Avec un synopsis à double tranchant et diablement redoutable, Cronenberg nous captive en nous montrant un drame humain. Comment un couple dont la femme dépressive vit recluse dans une institution gardée par un psychiatre vicieux et retors arrive à s’en sortir ? D’autant que le mari qui a la garde de l’enfant n’arrive pas à rassurer sa fille. Avec des procédés totalement illicite et un programme thérapeutique qui vise à déchaîner les pulsions meurtrières de sa patiente, le psychiatre (un diabolique Oliver Reed, rappelons-le !) tente de garder le contrôle jusqu’à un point de non-retour. Nés de sa prétendue thérapie, des enfants-tueurs sans pitié s’en prennent à l’entourage de la fille à cause d’un traitement que subit la femme. L’on est ainsi embarqué dans un film d’épouvante dans lequel la plasticité du métrage est nickel. L’on baigne dans l’horreur pure lors de moments intenses, nerveux, comme l’assassinat de la grand-mère ou de la maîtresse (brillamment incarnée par Susan Hogan). Le film est ainsi hanté par la terreur de la maternité, soulignée par la mise en scène fermée et anxiogène du futur réalisateur de « Existenz ». Les thèmes de prédilection de David Cronenberg sont ainsi abordés : sexualité, corps comme terrain d’expérimentation, médecine et psychanalyse. Cette étude du cerveau humain est ici commandée par l’artiste Cronenberg qui trouve en la femme internée son double, son alter-ego au cinéma. Les enfants-tueurs, qui prennent vie par l’esprit de Cronenberg et donc de sa pensée, matérialisent l’ego du réalisateur afin de nous recentrer sur une pensée unique, la sienne. L’humanité qu’il en découle reste digne du final qu’il nous propose. Ou pas, car l’on peut le voir d’une autre façon (se faire sa propre opinion en regardant le film). Ou tout simplement, en voyant le mal triompher, ce qui aurait sans doute plu au metteur en scène de « Cosmopolis ». Il démontre ainsi qu'un film d'horreur peut apporter une réflexion aboutie sur des problèmes de société comme la dépression. Le film se terminant en un film d’horreur réussi puisque l’horreur, totalement soutenable, ne bascule pas dans le gore atroce et vicieux. L’horreur se fait viscérale, de la vue des organes de la mère jusqu’au final, en passant par le massacre des enfants-tueurs. Toujours dans une ambiance noire, délétère et anxiogène magnifiée par la bande-son d’Howard Shore, languissante à souhait.

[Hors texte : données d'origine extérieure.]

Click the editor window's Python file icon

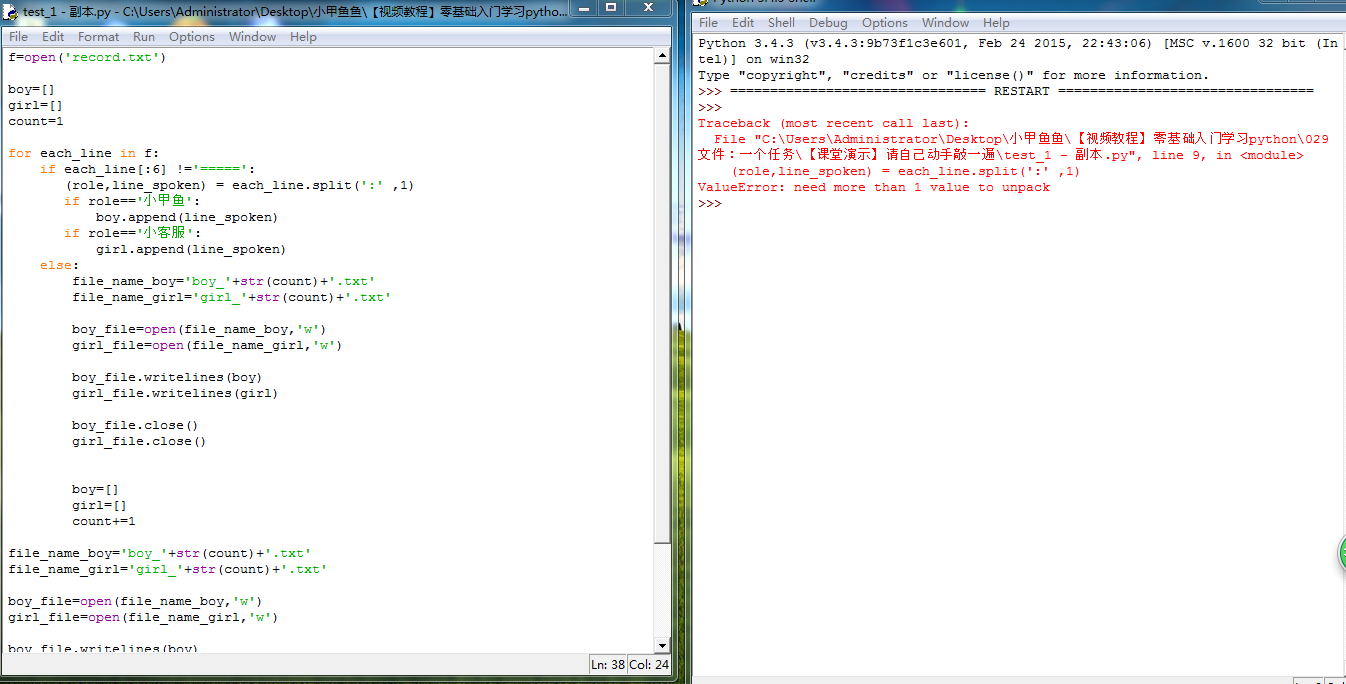pos(11,12)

Pour conclure, « The Brood »(1979), cinquième ou sixième long-métrage de Cronenberg et considéré comme l’œuvre la plus brutale du cinéaste, se trouve être le tournant de la carrière de Cronenberg. Il s’agit également d’une réflexion ouverte sur les traumatismes. Chef d’œuvre épouvantable à ne manquer sous aucun prétexte !
Spectateurs en dépression, attention aux traumatismes indésirables !
Interdit aux moins de 15 ans.
PS : le producteur de « Chromosome 3 » n’est autre que Claude Héroux qui officiera sur des productions ‘choc’ tant sur « Cité en feu », « Au nom de tous les miens » que pour son cinéaste favori : David Cronenberg (« Scanners », « Videodrome »).